Sci Rep. 2025 May 15;15(1):16866. doi: 10.1038/s41598-025-01602-1.
This study evaluates the impact of different hemodialysis access types-central venous catheter (CVC), arteriovenous graft (AVG), and autologous arteriovenous fistula (AVF)-on wound healing, complication rates, and long-term survival in patients with end-stage renal disease (ESRD). A retrospective analysis of 323 ESRD patients receiving hemodialysis over a ten-year period revealed significant differences in outcomes across the three groups. AVF patients experienced the shortest wound healing times and the highest dialysis efficacy, while the CVC group had the highest infection and reoperation rates. Although there were no significant differences in cardiac function or cause-specific mortality, AVF patients had the longest median survival time, followed by those in the CVC and AVG groups. These findings suggest that while AVF provides superior dialysis efficiency and survival outcomes with fewer complications, patient suitability and individual health conditions must be carefully considered when selecting the appropriate vascular access for hemodialysis.

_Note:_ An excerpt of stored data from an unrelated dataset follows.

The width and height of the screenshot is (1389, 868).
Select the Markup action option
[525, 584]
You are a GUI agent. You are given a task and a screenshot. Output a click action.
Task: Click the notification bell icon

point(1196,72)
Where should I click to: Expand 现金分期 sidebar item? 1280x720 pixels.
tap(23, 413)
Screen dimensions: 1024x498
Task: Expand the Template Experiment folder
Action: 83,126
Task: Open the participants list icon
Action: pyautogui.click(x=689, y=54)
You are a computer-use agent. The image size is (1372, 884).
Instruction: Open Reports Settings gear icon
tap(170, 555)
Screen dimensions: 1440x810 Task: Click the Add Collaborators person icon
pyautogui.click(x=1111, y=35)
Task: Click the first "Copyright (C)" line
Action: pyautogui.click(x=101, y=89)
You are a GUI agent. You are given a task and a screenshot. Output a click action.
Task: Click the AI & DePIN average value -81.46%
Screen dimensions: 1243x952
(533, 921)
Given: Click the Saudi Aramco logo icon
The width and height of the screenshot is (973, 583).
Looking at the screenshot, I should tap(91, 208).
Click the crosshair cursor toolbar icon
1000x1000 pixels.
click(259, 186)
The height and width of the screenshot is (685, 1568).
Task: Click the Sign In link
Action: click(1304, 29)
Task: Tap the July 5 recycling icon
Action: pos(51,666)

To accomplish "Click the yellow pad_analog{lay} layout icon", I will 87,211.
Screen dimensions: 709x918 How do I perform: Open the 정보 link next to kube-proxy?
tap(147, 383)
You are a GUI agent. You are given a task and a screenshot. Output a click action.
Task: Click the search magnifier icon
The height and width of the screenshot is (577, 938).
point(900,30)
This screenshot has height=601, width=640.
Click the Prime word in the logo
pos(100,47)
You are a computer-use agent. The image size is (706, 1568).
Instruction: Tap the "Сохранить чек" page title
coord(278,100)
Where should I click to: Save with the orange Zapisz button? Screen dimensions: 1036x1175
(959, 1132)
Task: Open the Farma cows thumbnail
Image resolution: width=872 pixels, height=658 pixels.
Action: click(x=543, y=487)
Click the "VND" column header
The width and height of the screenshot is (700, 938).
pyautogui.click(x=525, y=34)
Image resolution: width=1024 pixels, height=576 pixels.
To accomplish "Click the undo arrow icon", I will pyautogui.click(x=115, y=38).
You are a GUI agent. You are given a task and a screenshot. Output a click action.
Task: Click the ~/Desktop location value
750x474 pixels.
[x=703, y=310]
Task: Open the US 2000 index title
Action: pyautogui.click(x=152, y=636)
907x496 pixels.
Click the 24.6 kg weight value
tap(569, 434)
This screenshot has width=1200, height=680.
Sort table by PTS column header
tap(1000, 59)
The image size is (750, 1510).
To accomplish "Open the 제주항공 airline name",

本研究评估了不同血液透析通路类型——中心静脉导管(CVC)、动静脉移植物(AVG)和自体动静脉内瘘(AVF)——对终末期肾病(ESRD)患者伤口愈合、并发症发生率及长期生存率的影响。一项对323例接受了为期十年血液透析的ESRD患者的回顾性分析显示,三组患者的治疗结果存在显著差异。AVF患者的伤口愈合时间最短,透析效果最佳,而CVC组的感染率和再次手术率最高。尽管在心脏功能或特定病因死亡率方面无显著差异,但AVF患者的中位生存时间最长,其次是CVC组和AVG组患者。这些研究结果表明,虽然AVF能提供更高的透析效率和生存结果,且并发症较少,但在为血液透析选择合适的血管通路时,必须仔细考虑患者的适用性和个体健康状况。